La cellule de communication de la wilaya a indiqué qu’une rencontre de concertation a été présidée récemment par le wali en présence des membres de la cellule de crise, du vice-président de l’APW et des responsables des différents services de sécurité pour prendre les mesures nécessaires après avoir constaté une remontée du nombre de personnes touchées par cette pandémie. Le non-respect des mesures barrières s’est aggravé suite à la reprise de certaines activités commerciales, économiques et sociales.
Le professeur Nouasria, chef de service des maladies infectieuses au CHU a annoncé que 56% des cas contaminés sont âgés entre 26 et 55 ans et que les diabétiques sont un groupe à risque soumis à des complications sévères. Dans la rue, rares sont les personnes qui portent des masques de protection, d’autres l’ajustent sur le menton et ne couvrent pas le bouche et le nez. Les chauffeurs et receveur des bus privés ignorent l’obligation du port du masque. Un chauffeur mentionne qu’il fait chaud et qu’il ne peut pas garder la bavette à longueur de journée car il a du mal à respirer.

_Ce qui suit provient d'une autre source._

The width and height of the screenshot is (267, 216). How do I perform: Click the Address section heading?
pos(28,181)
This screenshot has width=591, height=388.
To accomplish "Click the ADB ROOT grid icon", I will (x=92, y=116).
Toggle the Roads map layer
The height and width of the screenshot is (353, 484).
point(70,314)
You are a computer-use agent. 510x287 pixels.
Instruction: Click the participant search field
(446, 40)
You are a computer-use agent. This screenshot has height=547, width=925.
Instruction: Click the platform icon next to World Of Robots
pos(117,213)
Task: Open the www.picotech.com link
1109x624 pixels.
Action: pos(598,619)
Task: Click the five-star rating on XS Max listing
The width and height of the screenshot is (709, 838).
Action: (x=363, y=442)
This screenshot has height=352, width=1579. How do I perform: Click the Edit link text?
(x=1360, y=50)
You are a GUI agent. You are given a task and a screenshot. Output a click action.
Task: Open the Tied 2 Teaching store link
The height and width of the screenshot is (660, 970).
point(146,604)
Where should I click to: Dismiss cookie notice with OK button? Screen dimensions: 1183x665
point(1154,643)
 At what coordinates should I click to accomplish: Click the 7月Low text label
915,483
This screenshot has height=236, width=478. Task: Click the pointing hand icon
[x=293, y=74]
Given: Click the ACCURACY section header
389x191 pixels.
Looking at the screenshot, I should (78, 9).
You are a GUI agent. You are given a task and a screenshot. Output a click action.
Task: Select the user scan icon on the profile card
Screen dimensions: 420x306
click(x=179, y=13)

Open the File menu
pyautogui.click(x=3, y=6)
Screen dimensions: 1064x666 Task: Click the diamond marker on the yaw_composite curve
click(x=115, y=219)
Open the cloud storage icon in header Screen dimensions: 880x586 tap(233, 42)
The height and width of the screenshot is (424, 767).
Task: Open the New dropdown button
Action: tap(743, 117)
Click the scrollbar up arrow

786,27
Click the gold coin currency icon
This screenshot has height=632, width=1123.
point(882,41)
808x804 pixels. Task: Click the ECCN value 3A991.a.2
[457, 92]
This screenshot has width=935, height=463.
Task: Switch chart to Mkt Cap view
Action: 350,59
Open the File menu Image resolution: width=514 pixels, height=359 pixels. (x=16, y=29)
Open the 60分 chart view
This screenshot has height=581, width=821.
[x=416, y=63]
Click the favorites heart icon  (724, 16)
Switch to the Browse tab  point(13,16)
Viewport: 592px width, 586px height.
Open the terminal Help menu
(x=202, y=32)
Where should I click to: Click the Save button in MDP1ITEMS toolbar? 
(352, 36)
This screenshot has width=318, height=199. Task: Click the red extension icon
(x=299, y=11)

Dans certains espaces publics et commerciaux, les mesures de distanciation physique ne sont plus respectées et rares sont ceux qui mettent du gel hydro-alcoolique à la disposition des clients en violation de la réglementation. Chaque fin d’après-midi, les terrains de sport de proximité sont pris d’assaut pour disputer des rencontres de football alors que d’autres s’adonnent à des parties de domino en bas des immeubles au-delà de l’heure de confinement fixée à 20h. Certains citoyens se disent outrés par le comportement irresponsable de tous ceux qui ne respectent pas les mesures de prévention. Des baigneurs déferlent chaque jour sur les plages de Tichy, Aokas, Souk El Tenine, Boulimat, Saket et Beni Ksila, ils viennent même des wilayas limitrophes alors que les plages sont interdites.
Les services de sécurité semblent dépassés et les familles se regroupent sans aucun respect de la distanciation physique. Les mères de familles profitent de leurs congés octroyés par l’Etat pour se retrouver avec des enfants en bas âges sur les plages. «Les autorités ne doivent pas se contenter de réunions, elles doivent agir sur le terrain», dit un citoyen à Tichy. Ainsi, l’expression «Vaut mieux prévenir que guérir» ne semble pas faire l’unanimité à Bejaia.